Optus reported the attack in September, disclosing that the data of up to 9.8 million customers – representing 37 percent of Australia’s population – might have been compromised. That included Personal Identifiable Information (PII) like email addresses and dates of birth, and possibly even driver’s license and passport numbers.
Now, a government spokesperson has indicated that authorities will look into the idea of using existing e-government login platforms – myGov or myGovID – in a centralized digital identity system. As The Guardian reports, that effort will be led by David Thodey, the former head of another telecom, Telstra. Thodey had been appointed to lead an audit of myGov after the election of Prime Minister Anthony Albanese in May of this year, and his remit will now be expanded to review how myGov might be used more widely for authentication across the country, not just by government agencies but by private businesses.
“Within the audit’s remit is to consider how myGov can deliver seamless services that will frequently involve private enterprise service providers,” explained the spokesperson. “This would prevent the need for citizens to provide sensitive data multiple times to multiple entities.”
Meanwhile, Finance Minister Katy Gallagher has reportedly been exploring the idea of reconsidering digital ID resurrection from Australia’s previous government that had been abandoned after the election. Officials recently scheduled the first Digital and Data Ministers’ Meeting in six months, with Gallagher explaining that it would focus on discussions of “how we can ensure that Australians can access safe, secure and trusted government services online.” That meeting is slated for November.
The activities point to the potential development of a broad, centralized digital ID program in the country, an ambition that had been harbored under the previous government. Just this past March, the Digital and Data Minister and the Minister’s state-level counterparts held meetings in which they agreed to explore the development of a trusted, federated ID for use when dealing with both public and private sector organizations.

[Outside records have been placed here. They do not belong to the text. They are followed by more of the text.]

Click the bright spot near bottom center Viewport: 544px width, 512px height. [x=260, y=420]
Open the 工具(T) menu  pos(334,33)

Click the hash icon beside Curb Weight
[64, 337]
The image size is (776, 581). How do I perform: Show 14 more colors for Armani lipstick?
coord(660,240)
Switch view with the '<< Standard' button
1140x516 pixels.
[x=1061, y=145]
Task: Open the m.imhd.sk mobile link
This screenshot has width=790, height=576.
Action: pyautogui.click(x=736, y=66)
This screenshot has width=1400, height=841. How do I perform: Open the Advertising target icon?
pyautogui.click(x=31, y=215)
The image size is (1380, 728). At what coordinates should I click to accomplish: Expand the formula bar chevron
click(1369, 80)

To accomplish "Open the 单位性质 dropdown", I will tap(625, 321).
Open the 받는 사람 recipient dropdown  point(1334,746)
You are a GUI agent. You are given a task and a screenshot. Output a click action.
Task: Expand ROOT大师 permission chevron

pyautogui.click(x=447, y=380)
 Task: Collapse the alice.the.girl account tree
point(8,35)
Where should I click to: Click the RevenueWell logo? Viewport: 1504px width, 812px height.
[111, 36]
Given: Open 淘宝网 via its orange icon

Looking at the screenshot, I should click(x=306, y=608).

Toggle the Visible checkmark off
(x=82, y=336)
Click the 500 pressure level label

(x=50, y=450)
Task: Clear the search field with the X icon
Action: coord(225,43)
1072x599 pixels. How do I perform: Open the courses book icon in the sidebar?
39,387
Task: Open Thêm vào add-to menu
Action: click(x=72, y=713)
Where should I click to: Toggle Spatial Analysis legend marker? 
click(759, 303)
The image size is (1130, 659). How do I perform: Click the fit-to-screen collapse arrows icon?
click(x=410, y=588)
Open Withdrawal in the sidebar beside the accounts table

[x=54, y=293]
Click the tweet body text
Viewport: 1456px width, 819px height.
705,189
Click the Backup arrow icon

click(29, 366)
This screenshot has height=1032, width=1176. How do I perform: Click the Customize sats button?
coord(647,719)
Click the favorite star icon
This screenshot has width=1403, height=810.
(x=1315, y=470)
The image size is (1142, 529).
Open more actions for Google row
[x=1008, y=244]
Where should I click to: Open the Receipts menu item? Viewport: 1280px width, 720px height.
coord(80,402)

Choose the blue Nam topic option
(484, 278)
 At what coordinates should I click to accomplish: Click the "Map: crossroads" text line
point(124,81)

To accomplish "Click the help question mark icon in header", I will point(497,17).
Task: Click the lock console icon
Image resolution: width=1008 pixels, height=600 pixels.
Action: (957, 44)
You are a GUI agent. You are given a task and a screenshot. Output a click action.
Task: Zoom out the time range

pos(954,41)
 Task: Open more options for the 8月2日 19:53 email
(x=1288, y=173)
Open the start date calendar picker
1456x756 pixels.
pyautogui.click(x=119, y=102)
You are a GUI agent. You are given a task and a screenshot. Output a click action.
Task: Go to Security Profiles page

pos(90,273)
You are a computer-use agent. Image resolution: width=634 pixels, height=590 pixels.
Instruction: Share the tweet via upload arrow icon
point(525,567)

If the new political leaders end up reviving that ambition, it will put Australia back on track to join a global trend toward digital ID programs, with numerous countries around the world now pursuing their own such projects. But it will require a conscientious approach to security, with some cybersecurity experts already pointing out that a centralized digital ID system would simply put access to more Australians’ PII into a single target for interested hackers.